**TASK SET**
- a) According to the screwworm excerpt below, when is the sterile fly facility in Texas planned to open?
- b) Translate this sentence from the screwworm excerpt below into Spanish: "These methods could prove more effective, but they also take time to develop."
- c) Using the screwworm excerpt below, explain in one to three sentences why releasing irradiated flies makes the population crash.

**EXCERPT PROVIDED**
Officials are now rushing to expand the capacity for breeding sterile flies. One facility opened in Mexico in late June, with another facility in Texas planned to open in late 2027. These flies are irradiated so that they cannot reproduce; when the males mate with females, the eggs are not fertilized and thus the population crashes.

There are new potential innovations for battling the screwworm on the horizon, like only raising sterile male flies (instead of male and female flies) or designing better bait traps to catch the wild flies. These methods could prove more effective, but they also take time to develop.

“We have to have things that work,” Kaufman said. “We can’t stop doing things we know work in order to try things that don’t have any data to support. We are relying on science to solve this problem.”

There are other potential solutions as well that would rely on stopping illicit activities.

Efforts have mainly focused on the screwworm itself, instead of the underlying cause of the rapid move north, Radachowsky said.

“They’re either eradicating the fly, making a fly that can’t reproduce or trying to trap the fly. What they’re not doing is addressing the root cause of the cattle trafficking,” he said. “If you’re only using sterile fly technique and you have other factors that are moving beyond your efforts to blanket those areas with sterile flies, you’re never going to have the capacity to clear huge areas.”

The livestock industry, especially illegal cattle movement, has changed significantly since the flies were pushed out in 1966, Radachowsky argued.

**EXTRACTED DATA**
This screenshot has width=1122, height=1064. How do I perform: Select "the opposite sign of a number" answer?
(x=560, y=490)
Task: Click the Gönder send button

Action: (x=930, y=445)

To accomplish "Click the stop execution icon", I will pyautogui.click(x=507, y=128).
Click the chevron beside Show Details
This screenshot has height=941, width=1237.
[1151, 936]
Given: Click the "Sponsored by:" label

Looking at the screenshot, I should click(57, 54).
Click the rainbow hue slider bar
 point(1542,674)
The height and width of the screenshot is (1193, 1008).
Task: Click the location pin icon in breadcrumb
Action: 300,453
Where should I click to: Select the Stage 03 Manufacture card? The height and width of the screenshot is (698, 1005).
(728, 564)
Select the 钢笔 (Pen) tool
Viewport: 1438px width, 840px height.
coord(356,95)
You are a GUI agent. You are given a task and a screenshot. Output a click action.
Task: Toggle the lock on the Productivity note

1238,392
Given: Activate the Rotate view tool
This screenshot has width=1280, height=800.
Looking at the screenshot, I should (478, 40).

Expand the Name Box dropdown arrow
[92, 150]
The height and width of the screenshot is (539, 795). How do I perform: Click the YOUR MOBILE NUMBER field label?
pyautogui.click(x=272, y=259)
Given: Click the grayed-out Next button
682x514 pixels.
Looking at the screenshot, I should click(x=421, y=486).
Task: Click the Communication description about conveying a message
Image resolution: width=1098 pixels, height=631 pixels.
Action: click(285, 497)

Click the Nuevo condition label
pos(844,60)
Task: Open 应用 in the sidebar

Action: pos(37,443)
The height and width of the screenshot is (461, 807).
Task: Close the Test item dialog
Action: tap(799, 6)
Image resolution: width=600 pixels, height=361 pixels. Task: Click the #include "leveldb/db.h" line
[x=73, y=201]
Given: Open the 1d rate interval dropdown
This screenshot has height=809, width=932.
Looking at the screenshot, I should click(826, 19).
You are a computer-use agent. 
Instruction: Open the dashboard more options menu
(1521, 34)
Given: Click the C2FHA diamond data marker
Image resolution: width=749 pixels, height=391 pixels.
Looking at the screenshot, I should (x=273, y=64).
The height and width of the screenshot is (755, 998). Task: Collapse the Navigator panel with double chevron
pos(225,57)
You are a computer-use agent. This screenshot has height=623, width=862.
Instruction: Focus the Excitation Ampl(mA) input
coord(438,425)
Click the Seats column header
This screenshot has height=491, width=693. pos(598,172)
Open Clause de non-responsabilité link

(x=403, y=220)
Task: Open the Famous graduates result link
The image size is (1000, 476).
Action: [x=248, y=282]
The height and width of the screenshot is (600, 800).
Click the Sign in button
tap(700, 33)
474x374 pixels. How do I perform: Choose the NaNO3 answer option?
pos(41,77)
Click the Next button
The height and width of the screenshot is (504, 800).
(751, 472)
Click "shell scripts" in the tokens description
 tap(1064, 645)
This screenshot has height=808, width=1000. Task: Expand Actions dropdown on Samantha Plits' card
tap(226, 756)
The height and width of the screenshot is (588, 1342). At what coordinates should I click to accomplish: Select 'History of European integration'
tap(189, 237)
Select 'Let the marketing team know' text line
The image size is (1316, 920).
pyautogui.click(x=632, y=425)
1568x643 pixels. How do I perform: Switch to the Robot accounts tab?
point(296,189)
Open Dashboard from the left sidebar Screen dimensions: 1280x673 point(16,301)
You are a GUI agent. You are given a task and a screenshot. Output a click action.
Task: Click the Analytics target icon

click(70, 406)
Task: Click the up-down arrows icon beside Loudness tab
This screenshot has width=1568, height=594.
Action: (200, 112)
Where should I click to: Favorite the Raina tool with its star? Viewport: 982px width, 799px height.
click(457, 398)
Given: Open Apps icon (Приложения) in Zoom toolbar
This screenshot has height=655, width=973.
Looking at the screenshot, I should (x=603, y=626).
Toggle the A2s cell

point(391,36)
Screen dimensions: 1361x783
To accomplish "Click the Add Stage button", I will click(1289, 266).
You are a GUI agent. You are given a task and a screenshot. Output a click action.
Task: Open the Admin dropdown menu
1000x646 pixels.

**ANSWERS GIVEN**
- a) Late 2027.

- b) Estos métodos podrían resultar más eficaces, pero también requieren tiempo para desarrollarse.

- c) The flies are irradiated so that they cannot reproduce. When the males mate with females, the eggs are not fertilized, so the population crashes.